悪い事しちゃったな……でも、収穫はありっと。
まぁ、番号知ってても、そう連絡取る事はないだろうけど。
ボクの方からはね。
それから1時間ちょっと。
やっと仙道さんから電話がかかってきた。
忙しい人が相手なはずなのに、結構かかったもんだね。
「ごめんごめん。
なんか、妙にかかっちゃって。
今、大丈夫なの?」
電話の向こうの仙道さんが、そう心配げに聞いてくる。
「大丈夫ですよ。
こっちも、さっき終わったばっかりです」
「そうか。なら良かった。
で、話って?」
「そろそろお昼ですから、どこかで食べませんか?」
「本当、君と会うと、いつもそうなるね」
「今日は、僕の知ってる美味しいお店、ご案内しますよ」
「はいはい。それって、どの辺なんだい?」
「まぁ、そんなに遠くないですから。
仙道さんは今どこです?」
「さっき角坂君と会った場所に近いとこにいるよ」
「わかりました。
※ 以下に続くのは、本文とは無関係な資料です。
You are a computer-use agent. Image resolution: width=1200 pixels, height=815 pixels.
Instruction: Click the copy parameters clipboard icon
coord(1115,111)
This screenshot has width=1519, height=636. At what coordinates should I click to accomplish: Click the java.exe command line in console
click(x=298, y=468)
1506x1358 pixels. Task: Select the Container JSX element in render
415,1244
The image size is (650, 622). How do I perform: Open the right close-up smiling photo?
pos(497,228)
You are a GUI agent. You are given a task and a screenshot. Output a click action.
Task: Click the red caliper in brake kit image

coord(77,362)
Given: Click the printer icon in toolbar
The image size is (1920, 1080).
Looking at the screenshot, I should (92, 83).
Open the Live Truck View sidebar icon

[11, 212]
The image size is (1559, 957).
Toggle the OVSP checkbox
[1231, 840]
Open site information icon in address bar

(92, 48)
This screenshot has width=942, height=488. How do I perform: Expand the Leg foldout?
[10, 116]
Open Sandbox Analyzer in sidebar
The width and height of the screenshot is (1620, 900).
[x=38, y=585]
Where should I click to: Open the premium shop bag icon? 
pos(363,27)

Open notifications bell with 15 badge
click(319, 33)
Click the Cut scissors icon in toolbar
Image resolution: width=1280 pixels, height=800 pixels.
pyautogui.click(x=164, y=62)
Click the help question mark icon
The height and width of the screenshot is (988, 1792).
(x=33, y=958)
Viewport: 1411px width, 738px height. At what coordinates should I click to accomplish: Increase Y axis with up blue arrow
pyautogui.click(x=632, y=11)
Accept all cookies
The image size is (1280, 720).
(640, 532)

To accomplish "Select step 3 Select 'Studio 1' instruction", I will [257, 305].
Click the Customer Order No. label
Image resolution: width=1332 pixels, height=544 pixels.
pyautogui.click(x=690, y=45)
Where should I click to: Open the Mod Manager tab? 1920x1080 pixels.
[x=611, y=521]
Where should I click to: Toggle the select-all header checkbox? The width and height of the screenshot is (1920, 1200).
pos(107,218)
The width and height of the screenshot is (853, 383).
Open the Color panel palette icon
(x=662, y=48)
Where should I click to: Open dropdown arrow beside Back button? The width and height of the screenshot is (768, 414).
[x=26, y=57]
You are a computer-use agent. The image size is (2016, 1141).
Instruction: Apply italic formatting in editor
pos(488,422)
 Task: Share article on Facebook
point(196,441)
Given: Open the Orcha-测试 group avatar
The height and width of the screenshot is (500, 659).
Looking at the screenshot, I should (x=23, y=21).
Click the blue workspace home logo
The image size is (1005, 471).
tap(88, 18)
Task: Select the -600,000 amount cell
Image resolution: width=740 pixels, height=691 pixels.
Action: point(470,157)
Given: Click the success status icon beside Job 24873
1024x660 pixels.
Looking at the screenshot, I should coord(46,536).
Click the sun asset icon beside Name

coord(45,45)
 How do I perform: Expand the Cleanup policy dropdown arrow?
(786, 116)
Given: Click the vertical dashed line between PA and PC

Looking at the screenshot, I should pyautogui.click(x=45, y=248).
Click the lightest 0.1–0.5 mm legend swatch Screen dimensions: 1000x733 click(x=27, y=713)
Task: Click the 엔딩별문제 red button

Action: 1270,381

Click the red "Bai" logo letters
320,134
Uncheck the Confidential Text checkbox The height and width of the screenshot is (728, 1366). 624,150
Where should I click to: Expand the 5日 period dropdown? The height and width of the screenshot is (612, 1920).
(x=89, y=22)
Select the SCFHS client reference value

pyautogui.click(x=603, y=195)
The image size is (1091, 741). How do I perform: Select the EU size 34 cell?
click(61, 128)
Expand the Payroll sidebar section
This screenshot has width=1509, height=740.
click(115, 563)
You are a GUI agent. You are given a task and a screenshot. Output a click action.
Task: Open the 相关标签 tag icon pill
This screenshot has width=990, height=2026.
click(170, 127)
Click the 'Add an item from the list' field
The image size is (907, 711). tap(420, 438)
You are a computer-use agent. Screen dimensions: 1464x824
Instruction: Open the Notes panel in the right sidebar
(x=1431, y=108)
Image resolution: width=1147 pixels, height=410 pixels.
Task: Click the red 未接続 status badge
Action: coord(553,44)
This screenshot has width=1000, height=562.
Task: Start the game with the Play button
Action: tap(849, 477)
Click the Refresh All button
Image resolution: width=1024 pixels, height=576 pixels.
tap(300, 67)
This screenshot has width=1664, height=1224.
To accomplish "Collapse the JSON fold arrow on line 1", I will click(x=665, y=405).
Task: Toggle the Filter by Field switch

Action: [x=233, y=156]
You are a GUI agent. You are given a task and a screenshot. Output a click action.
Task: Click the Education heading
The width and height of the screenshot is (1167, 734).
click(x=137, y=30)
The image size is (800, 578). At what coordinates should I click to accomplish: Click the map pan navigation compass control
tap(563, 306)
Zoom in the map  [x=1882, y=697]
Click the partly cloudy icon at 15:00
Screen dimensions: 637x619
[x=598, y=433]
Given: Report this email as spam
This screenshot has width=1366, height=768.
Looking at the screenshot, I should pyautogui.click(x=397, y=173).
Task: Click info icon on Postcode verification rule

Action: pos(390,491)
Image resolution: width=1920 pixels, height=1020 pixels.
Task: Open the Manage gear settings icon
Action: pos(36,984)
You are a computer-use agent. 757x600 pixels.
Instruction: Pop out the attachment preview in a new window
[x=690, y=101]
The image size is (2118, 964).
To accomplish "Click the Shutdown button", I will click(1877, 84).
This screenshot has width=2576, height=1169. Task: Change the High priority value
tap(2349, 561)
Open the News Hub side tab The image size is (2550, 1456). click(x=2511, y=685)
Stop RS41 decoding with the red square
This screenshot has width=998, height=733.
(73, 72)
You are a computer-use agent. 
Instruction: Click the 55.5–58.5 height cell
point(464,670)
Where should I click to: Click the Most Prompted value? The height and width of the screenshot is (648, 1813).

ちょっと待ってて下さいね」
「さすが、角坂君が美味しいって言ってるだけあるね」
「でしょ? このお店、雰囲気もいいし美味しいし、割と安いんですよ」
「天下の角坂翔が、安いところにも目をつけるなんてね」
「なんですか。美味しくて安いトコなら一石二鳥じゃないですか」
「ま、確かにね」
仙道さんは小さく笑いながら、それでも食べる手を休める事はなかった。
割合細身なくせに、結構な大食漢だから。
この店は、割合ボリュームが多いことで知られていた。
きっと、仙道さんなら満足するだろうなって、そう思ってた店だった。
「で? 話したいことって?」
ある程度箸を進めた後、仙道さんがそう切り出してきた。
「あ……。仙道さんって、ご兄弟、いらっしゃいましたっけ?」
「なんだい? 唐突に……」
「あはは。ちょっと、ね」
「まぁ、いるよ。三人姉妹がね。
二人はこっちの方で働いているけど、ほとんどこっちでは会った事はないな」
「そうなんですか。もしかして、春香さんなんて……」
そう尋ねると、とても驚いたような顔をしてこちらを凝視している。
「なぜ知ってるの? 春香の事……」
「やっぱり、仙道さんのとこの――なんですね」
「あぁ。次女なんだけど。
そう言えば、あいつ、角坂君のファンだって言ってたけど、もしかして……」
「ははは。ファンレター、もらっちゃいました」
「……。そうか。それでね」
「仙道って苗字はあんまりいないですからね。もしかしてって。
ところで、春香さんはボクたちのことは?」
「言ってないよ。サインはせがまれてるけどね」
「そうなんですか? 仙道さんのご姉妹なら、会ってみたいな……」
「やめておいた方がいいよ。特定のファンと会うというのは。
火の無いところに煙は立たずってね。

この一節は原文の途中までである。